» Assignment
Please start at the first line of the records beneath and quote each line exactly, ending with the line containing "Music (2127, 1311)".

» Records from a collection
★ ★ ★ ★ ★ ★ ★

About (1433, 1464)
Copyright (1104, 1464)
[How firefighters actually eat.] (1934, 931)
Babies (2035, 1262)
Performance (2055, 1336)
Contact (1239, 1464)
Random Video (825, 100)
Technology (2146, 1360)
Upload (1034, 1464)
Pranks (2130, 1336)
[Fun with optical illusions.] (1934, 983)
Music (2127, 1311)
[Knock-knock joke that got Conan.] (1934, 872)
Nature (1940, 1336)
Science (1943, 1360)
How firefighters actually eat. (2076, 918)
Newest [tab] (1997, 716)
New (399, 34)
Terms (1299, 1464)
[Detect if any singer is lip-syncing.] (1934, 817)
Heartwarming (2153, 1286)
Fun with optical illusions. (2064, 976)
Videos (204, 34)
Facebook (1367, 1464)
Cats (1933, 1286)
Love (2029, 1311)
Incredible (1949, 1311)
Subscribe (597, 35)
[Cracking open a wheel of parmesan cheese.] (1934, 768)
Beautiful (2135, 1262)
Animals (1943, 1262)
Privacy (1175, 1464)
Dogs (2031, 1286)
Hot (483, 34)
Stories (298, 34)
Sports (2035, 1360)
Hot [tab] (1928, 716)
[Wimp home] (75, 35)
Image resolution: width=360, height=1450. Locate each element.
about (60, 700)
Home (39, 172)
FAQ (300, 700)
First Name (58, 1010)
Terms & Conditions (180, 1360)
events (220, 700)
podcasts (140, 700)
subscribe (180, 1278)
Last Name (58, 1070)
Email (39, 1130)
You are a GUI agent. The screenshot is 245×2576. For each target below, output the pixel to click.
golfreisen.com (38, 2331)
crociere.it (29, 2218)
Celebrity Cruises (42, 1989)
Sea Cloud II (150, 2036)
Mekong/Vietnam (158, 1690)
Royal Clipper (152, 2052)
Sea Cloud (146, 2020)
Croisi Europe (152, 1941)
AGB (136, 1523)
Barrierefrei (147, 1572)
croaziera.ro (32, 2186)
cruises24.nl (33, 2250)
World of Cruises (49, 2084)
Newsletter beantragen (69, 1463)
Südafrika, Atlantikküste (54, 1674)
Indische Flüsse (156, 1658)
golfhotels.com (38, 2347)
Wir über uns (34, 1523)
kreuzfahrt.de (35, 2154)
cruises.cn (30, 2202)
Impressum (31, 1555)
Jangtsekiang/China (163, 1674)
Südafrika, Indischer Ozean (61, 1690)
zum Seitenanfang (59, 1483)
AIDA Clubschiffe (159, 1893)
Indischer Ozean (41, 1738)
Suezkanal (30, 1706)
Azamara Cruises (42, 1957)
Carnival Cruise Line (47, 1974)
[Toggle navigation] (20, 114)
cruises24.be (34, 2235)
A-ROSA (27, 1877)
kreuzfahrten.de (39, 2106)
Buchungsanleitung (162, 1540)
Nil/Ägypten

★ ★ ★ ★ ★ ★ ★

» Reply to the task
About (1433, 1464)
Copyright (1104, 1464)
[How firefighters actually eat.] (1934, 931)
Babies (2035, 1262)
Performance (2055, 1336)
Contact (1239, 1464)
Random Video (825, 100)
Technology (2146, 1360)
Upload (1034, 1464)
Pranks (2130, 1336)
[Fun with optical illusions.] (1934, 983)
Music (2127, 1311)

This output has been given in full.